Even though the Faculty Handbook provides that "professors shall have tenure," Section 70 of the Lafayette Statutes also provides that "[i]n no case ... will tenure be granted by default." Pl.'s Resp.-Ex. J, Statutes of Lafayette College at § 70.B.5. The College has a defined and articulated set of procedures for making decisions concerning appointments with tenure. For example, Section 4.343 of the Faculty Handbook states that the "President receives the advice of the Committee on Appointments, Promotions and Dismissals and submits recommendations for award of tenure or for promotion to the Board's Committee on Educational Policy. Tenure is awarded by vote of the Board of Trustees." Defs.' Mot. Summ. J.-Ex. A, Faculty Handbook 1989-1990. Despite Atkinson's claims that she was a tenured professor at Lafayette College, the President did not submit a recommendation for an award of tenure for Atkinson, nor did the Board of Trustees vote on Atkinson's alleged eligibility for tenure. Atkinson cannot become a tenured member of the Lafayette College faculty by the mere passage of time.

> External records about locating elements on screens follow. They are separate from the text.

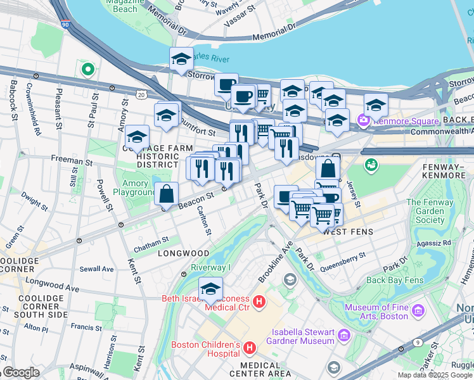Click the Beth Israel Deaconess hospital H icon
This screenshot has height=380, width=474.
259,301
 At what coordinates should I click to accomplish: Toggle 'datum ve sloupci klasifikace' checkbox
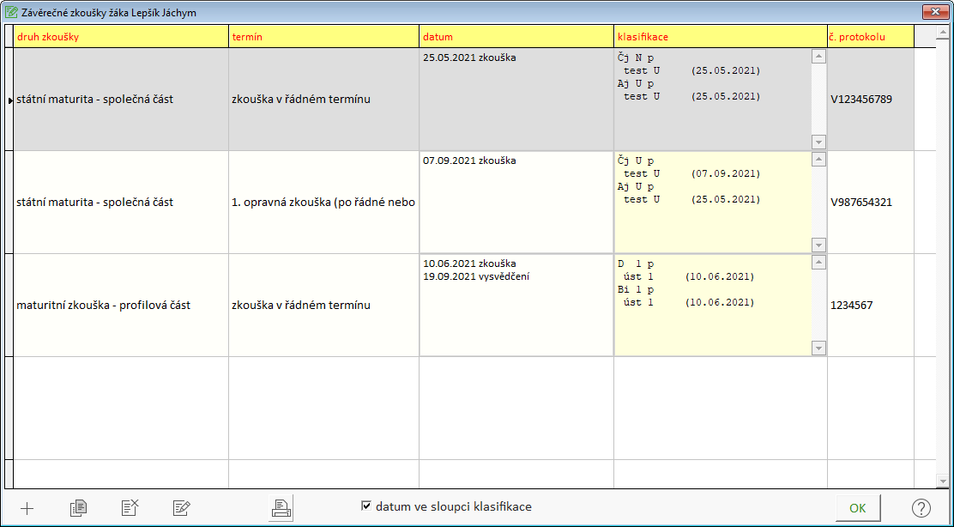pos(365,506)
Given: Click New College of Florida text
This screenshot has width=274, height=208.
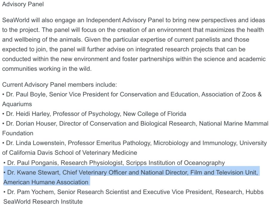Looking at the screenshot, I should pyautogui.click(x=155, y=114).
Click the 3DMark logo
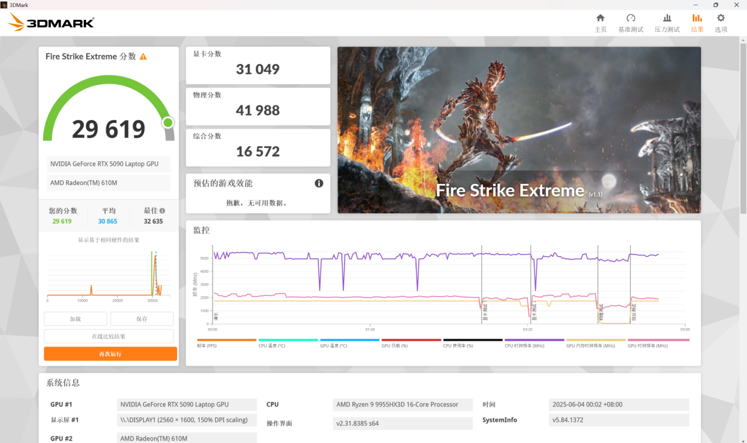 pos(51,23)
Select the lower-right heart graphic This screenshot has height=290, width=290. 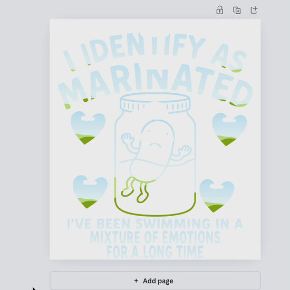point(217,196)
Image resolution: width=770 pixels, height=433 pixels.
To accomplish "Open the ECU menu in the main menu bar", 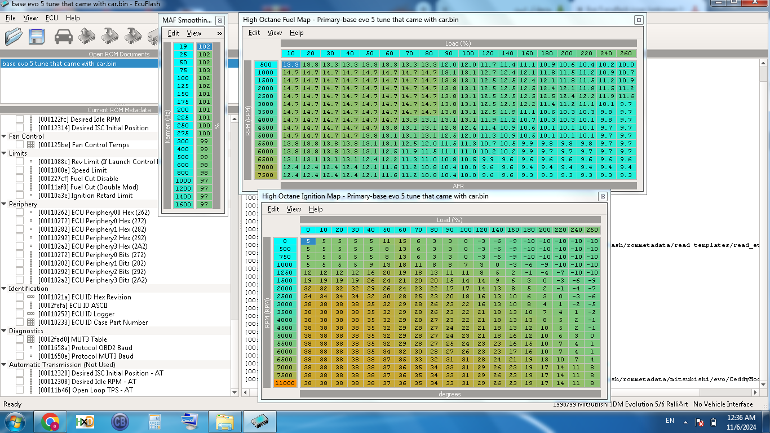I will 51,18.

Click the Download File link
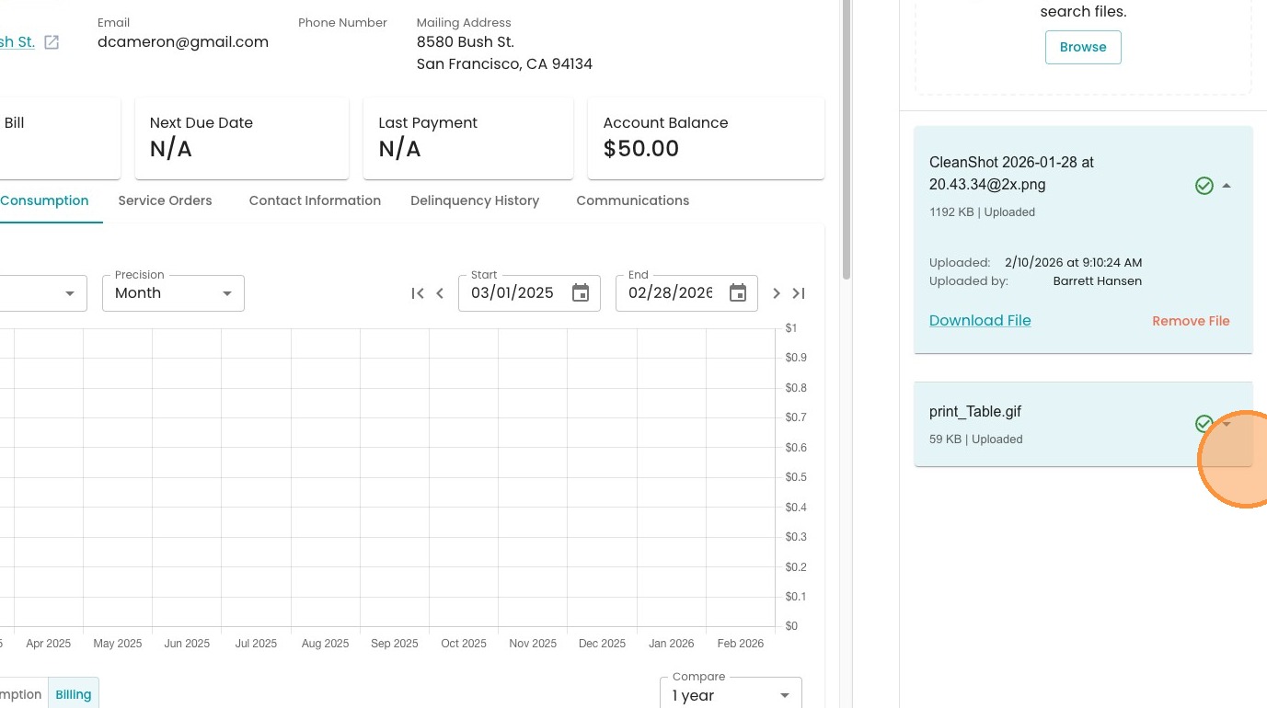tap(980, 320)
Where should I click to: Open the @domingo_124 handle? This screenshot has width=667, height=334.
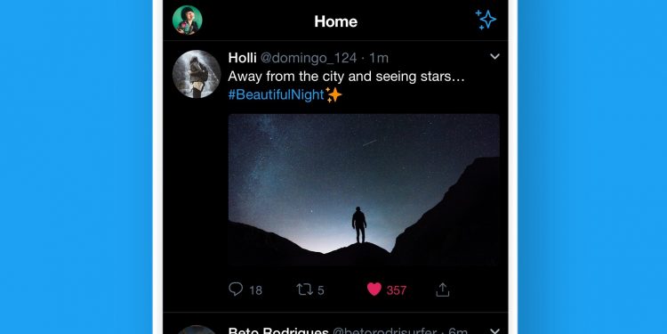(x=309, y=59)
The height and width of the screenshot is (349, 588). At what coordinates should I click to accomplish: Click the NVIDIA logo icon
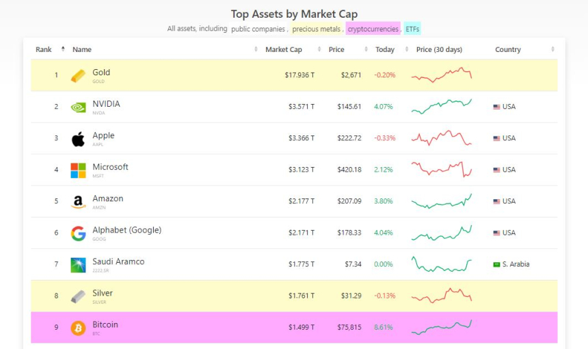coord(79,107)
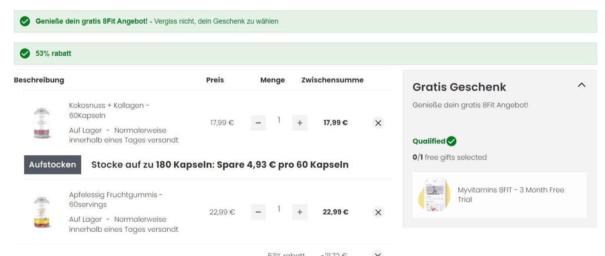Click Kokosnuss + Kollagen product image
Image resolution: width=605 pixels, height=256 pixels.
click(x=42, y=123)
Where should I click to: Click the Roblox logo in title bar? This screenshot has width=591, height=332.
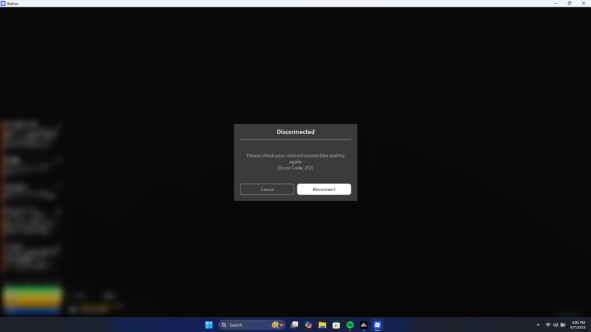[4, 3]
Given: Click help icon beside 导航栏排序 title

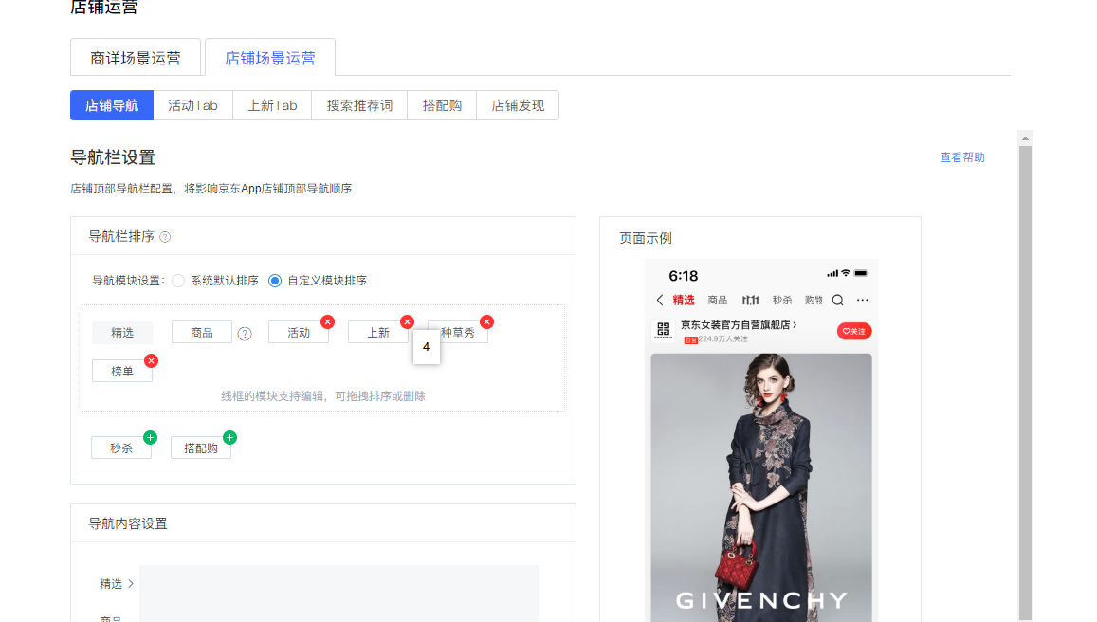Looking at the screenshot, I should 165,237.
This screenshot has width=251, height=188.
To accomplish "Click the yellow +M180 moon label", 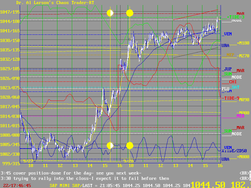I will click(x=243, y=43).
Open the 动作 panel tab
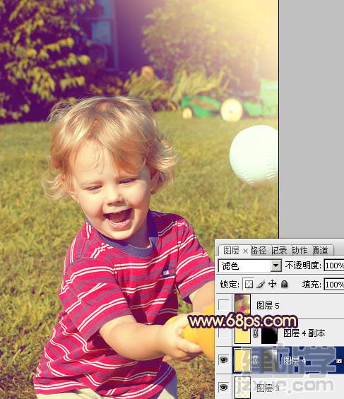344x399 pixels. [x=299, y=251]
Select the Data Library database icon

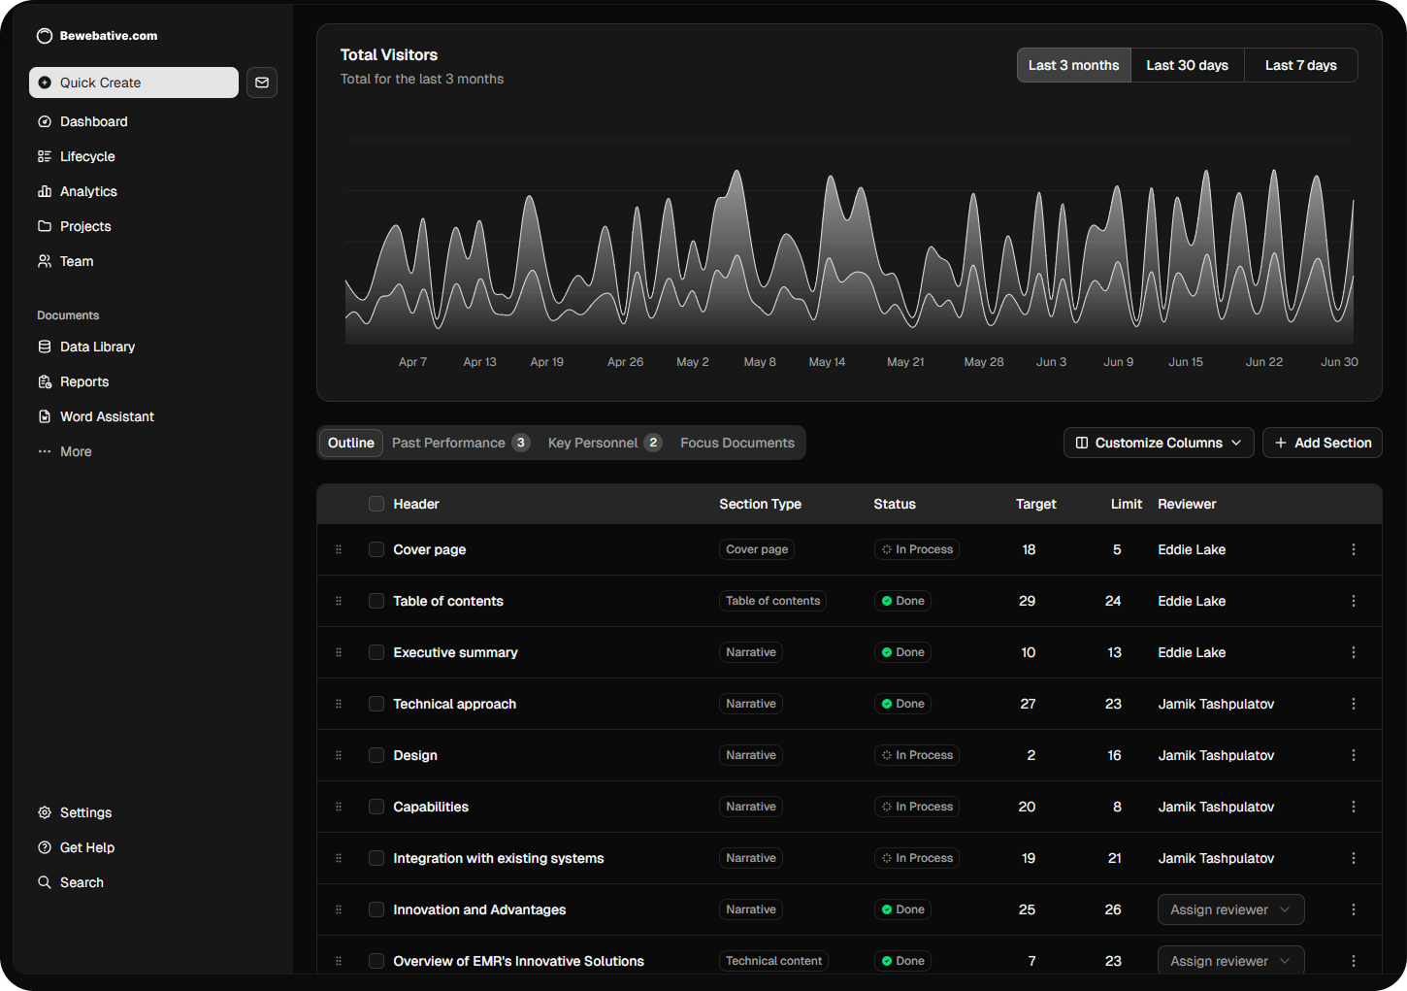tap(45, 347)
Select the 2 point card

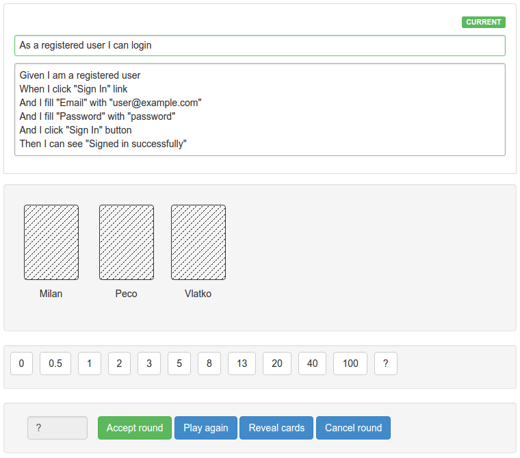point(119,364)
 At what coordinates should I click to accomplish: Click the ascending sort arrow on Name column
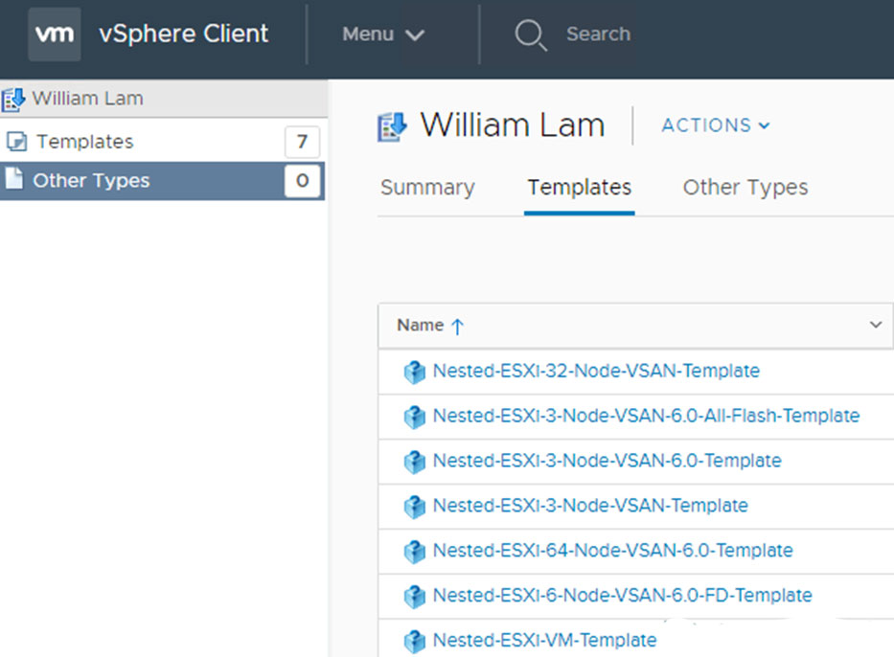457,327
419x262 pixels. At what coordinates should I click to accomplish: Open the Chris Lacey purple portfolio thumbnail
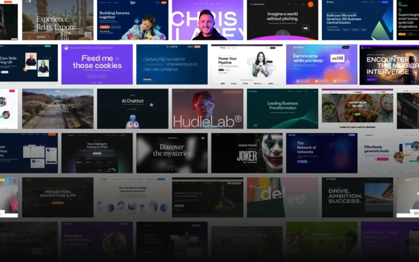pyautogui.click(x=207, y=22)
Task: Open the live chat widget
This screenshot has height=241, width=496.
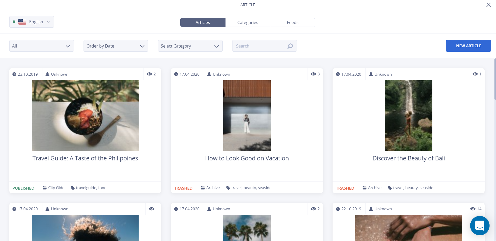Action: point(479,226)
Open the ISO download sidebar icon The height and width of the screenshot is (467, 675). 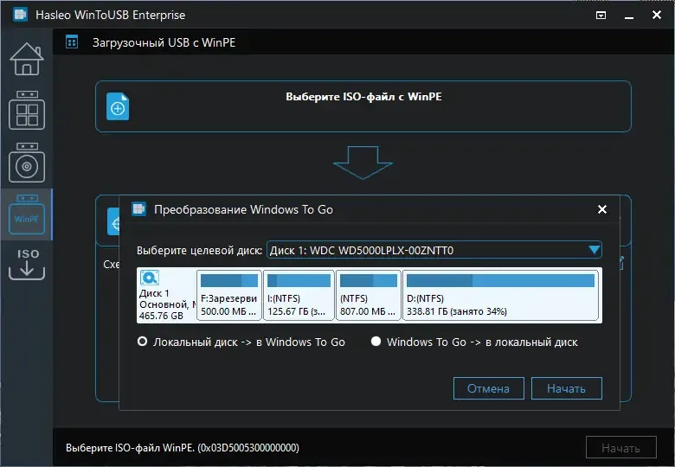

Finally, even though Professors Root and Viscomi, through the PTR Committee, expressed their concerns regarding the dismissal of Atkinson, this in no way changes the clear and unambiguous terms of Atkinson's employment. A sub-committee's objection to the College's decision to dismiss Atkinson without review from the entire PTR committee cannot supersede the terms of Atkinson's Appointment Letter. The sub-committee served its role in expressing a concern to the entire committee, but this concern is insufficient to create a genuine issue of material fact when the terms of Atkinson's Appointment Letter clearly state that she would serve "at the pleasure of the President of the College and the Board of Trustees."
Accordingly, the Court grants Defendant Lafayette College's motion for summary judgment as to Plaintiff's breach of contract claim.
IV. CONCLUSION
For the foregoing reasons, Defendants' Motion for Summary Judgment is granted. An appropriate Order follows.